# All these JD recalls make you wonder



## Chipmaker (Sep 16, 2003)

You could look at it a couple of ways. 

JD Engineers and R & D folks are not up to par

JD tried to take a cheaper way out to make something and it failed

JD should really spend its venture in AG / Industrial equipment and not try and play catchup to the already existing field of ATV makers.

They just made a coule of mistakes plain and simple. 

I like the voluntary recall thing, but recalls in conjuction and cooperation with recalls seem to be they were reluctant to do anything about it unless forced or pushed to........like Ford and their Pinto or Maverick fuel tanks and the Bronco roll overs........and of course GM and their gas converted diesels.


----------



## memmurphy (Sep 18, 2003)

I'd guess the engineers were pushed to make it cheaper then they wanted to by the number crunchers. Maybe less steps in the assembly process, fewer parts needed, something along those lines. The bad part is recalls of any type are mostly done in cases only where personal injury could occur. Other defects are just passed on to the consumer in added maintainence costs. That is one negative of intense product pricing competition that I see a lot of in consumer electronics. I have no doubt all manufactures fall into that trap if they have enough competition in a particular product line.

Mark


----------



## bontai Joe (Sep 16, 2003)

When you think of the gazillions of machines Deere produces/sells, there are gonna be a couple of klinkers once in a while. I design industiral equipment and as quality and safety oriented as we are, occassionally something gets made that should have been done differently.


----------



## KevinJD325 (Sep 21, 2003)

You guys are right. Hey, at least they are making the recalls. How may companies try to avoid the cost of recalls till they are threatened by a major consumer organization, or goverment, law suit. 

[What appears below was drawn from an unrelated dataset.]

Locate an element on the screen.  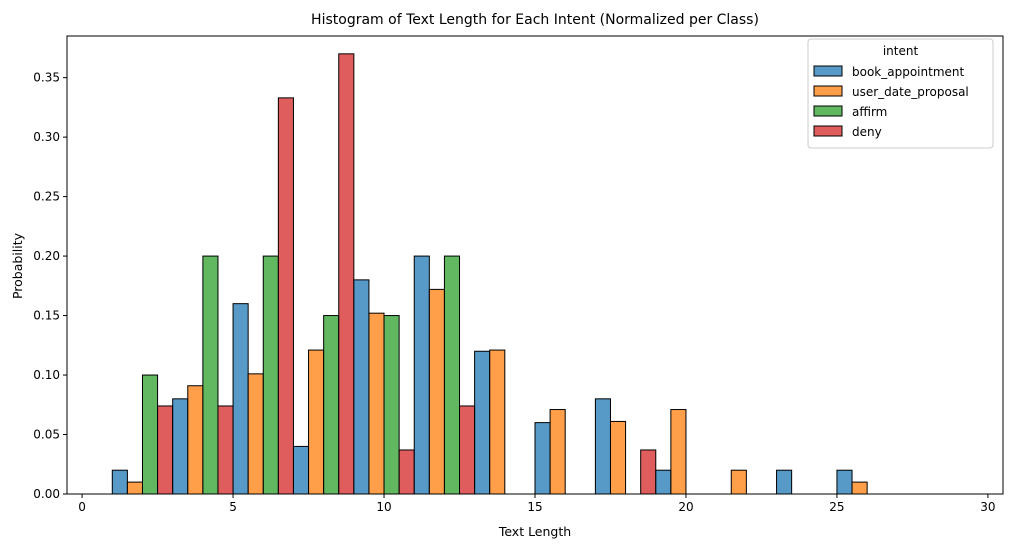
legend-label-user-date-proposal: user_date_proposal is located at coordinates (910, 92).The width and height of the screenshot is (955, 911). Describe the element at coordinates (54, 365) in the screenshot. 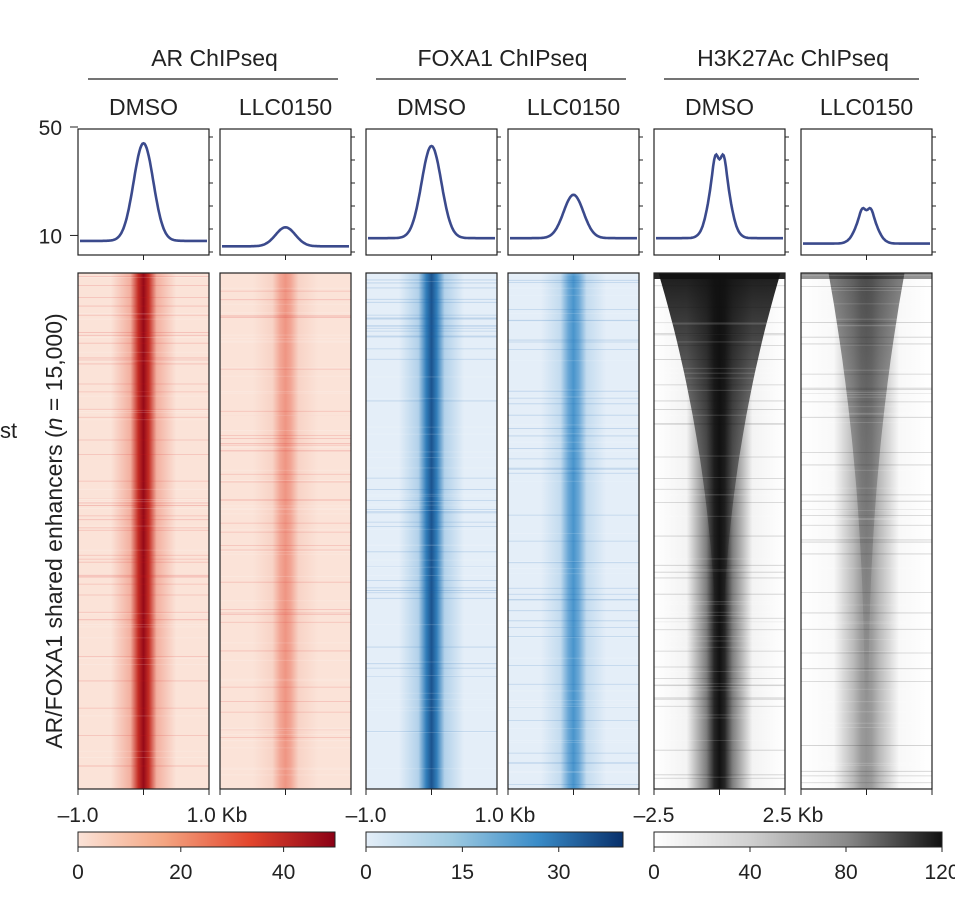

Lets face it though, like the air filters they recently sent out to many owners, it's cheaper to send out hundreds of filters than to have hundreds of mechanics in the field wasting thousands of hours troubleshooting a simple problem under warranty coverage paid for by Deere. More power to them for getting the job done.

Kevin


----------



## Michael (Sep 16, 2003)

I am glad that John Deere company cares about the consumer and that they are doing right by them. There is also a unpublished quiet recall on the L-118LE lawn tractors on the front axle spindles, there seems to be a metal fatique issue with these. Sometimes I guess the bean counters or someone makes a mistake. A few years ago at the company I work for we had a batch of defective fasteners and we were taking stuff apart and replacing a bunch of fasteners (Vender supplied). It was never published and we caught all of the defective fasteners and they were replaced (I'm a aircraft machinist) The safety of the flying public is most important and the fact we did it and reported everything to the FAA is what matters and we also proved all the fasteners were replaced (Failure rate of the defective fasteners was 5%)


----------